*WHAT YOU ARE ASKED TO DO*. All of the entries, apart from their pictures, are to be copied verbatim.

*INFORMATION PROVIDED*.
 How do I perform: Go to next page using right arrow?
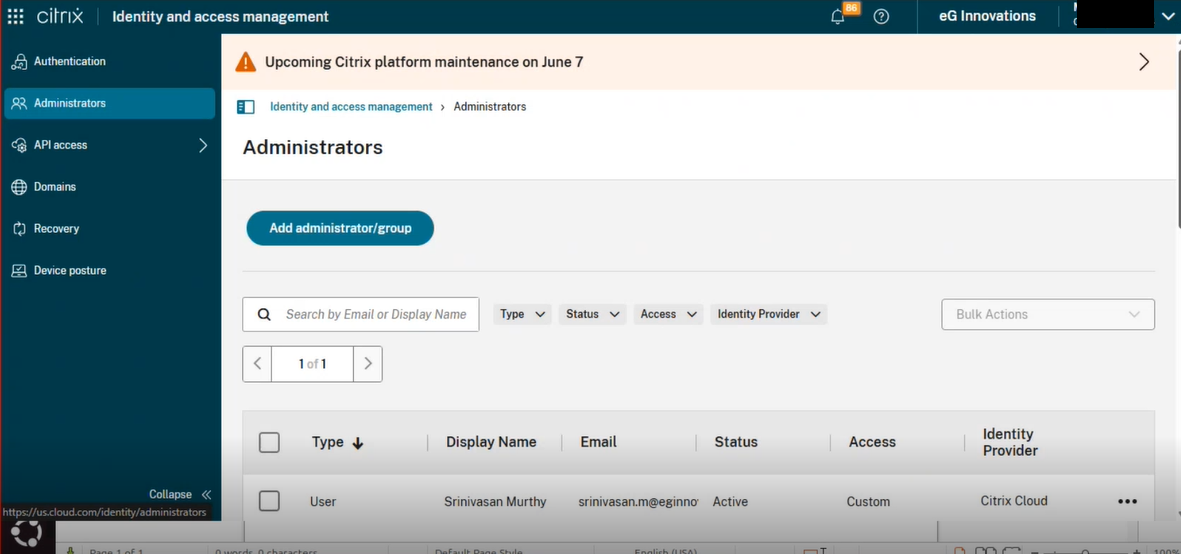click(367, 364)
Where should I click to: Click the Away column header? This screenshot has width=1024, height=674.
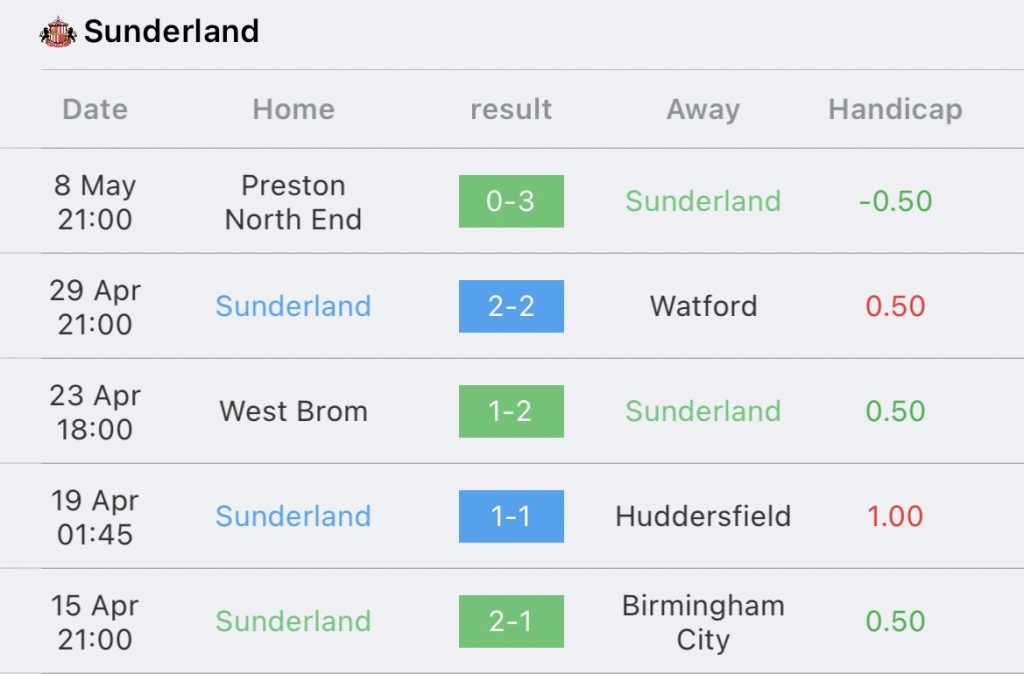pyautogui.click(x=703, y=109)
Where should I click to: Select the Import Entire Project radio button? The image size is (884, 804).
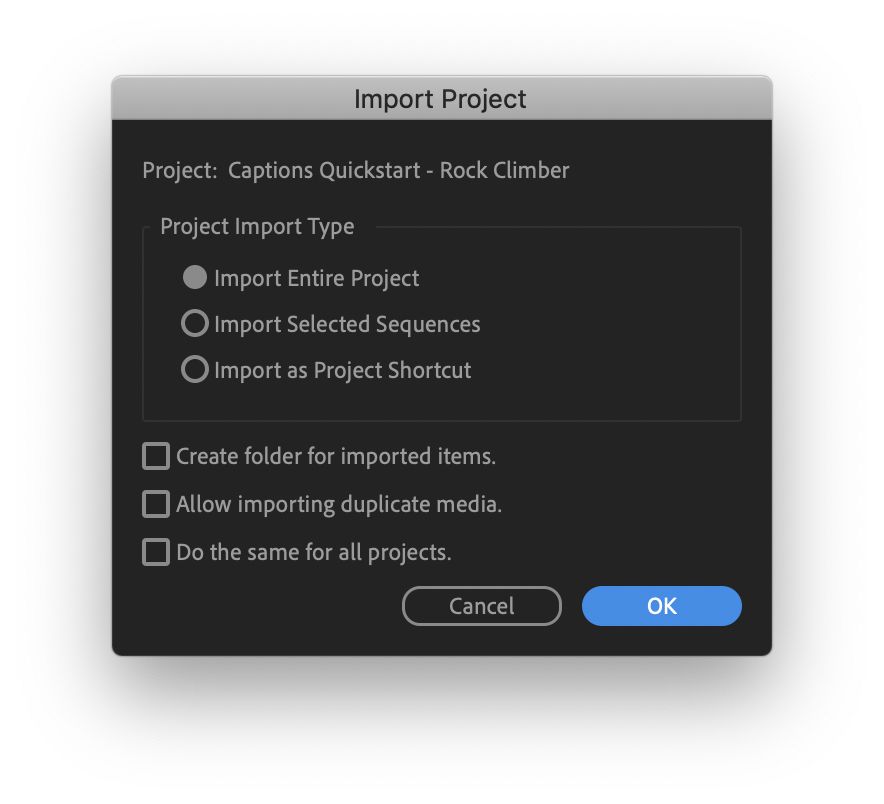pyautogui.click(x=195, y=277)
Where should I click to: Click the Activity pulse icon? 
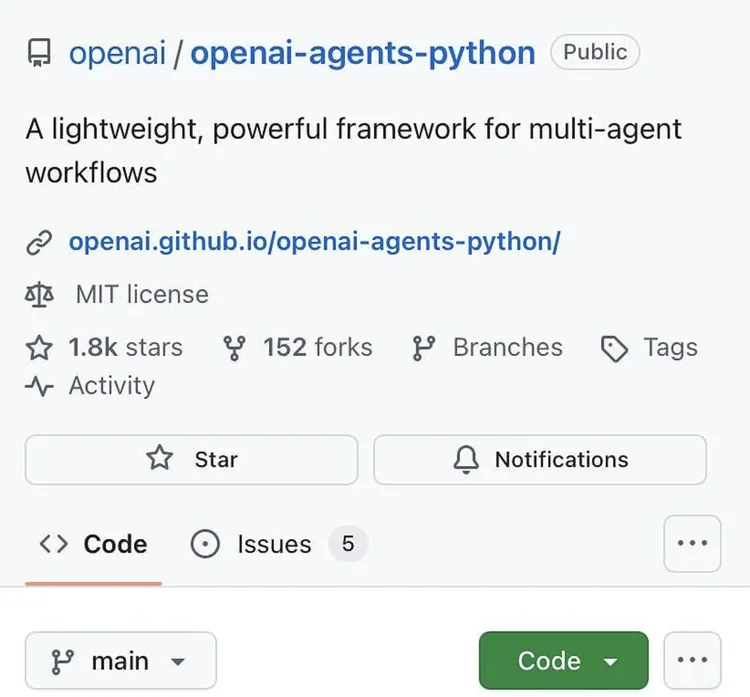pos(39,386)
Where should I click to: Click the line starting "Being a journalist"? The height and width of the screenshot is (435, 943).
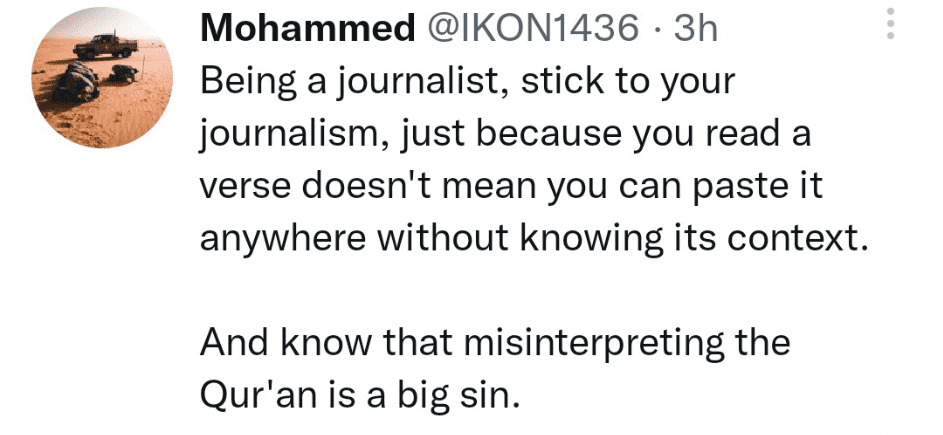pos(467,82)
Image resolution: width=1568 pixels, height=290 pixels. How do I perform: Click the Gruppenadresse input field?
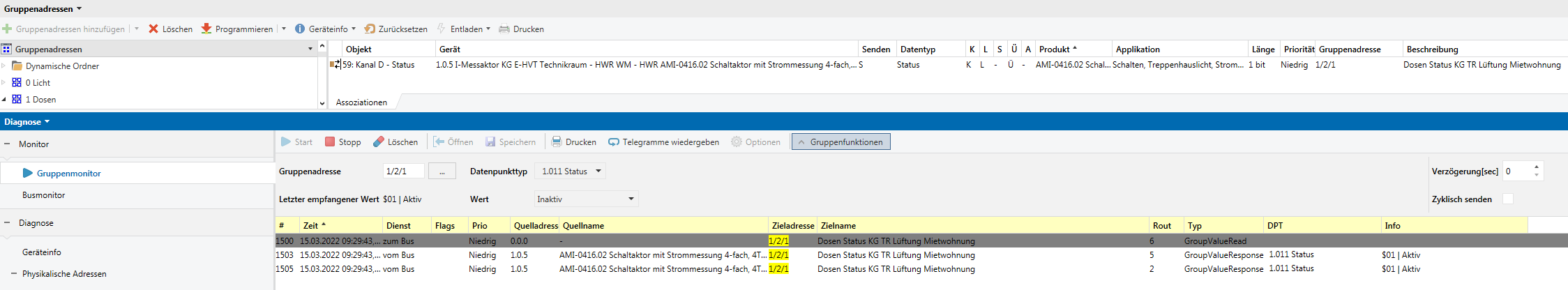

*SOLUTION TO THIS EXERCISE*.
 How do I perform: Go to next page using right arrow?
click(367, 364)
Where should I click to: Click the Away column header? This screenshot has width=1024, height=674.
pyautogui.click(x=703, y=109)
Where should I click to: Select the Import Entire Project radio button? The image size is (884, 804).
pyautogui.click(x=195, y=277)
Where should I click to: Click the Activity pulse icon? 
pos(39,386)
Where should I click to: Click the line starting "Being a journalist"? The height and width of the screenshot is (435, 943).
pos(467,82)
Image resolution: width=1568 pixels, height=290 pixels. How do I perform: Click the Gruppenadresse input field?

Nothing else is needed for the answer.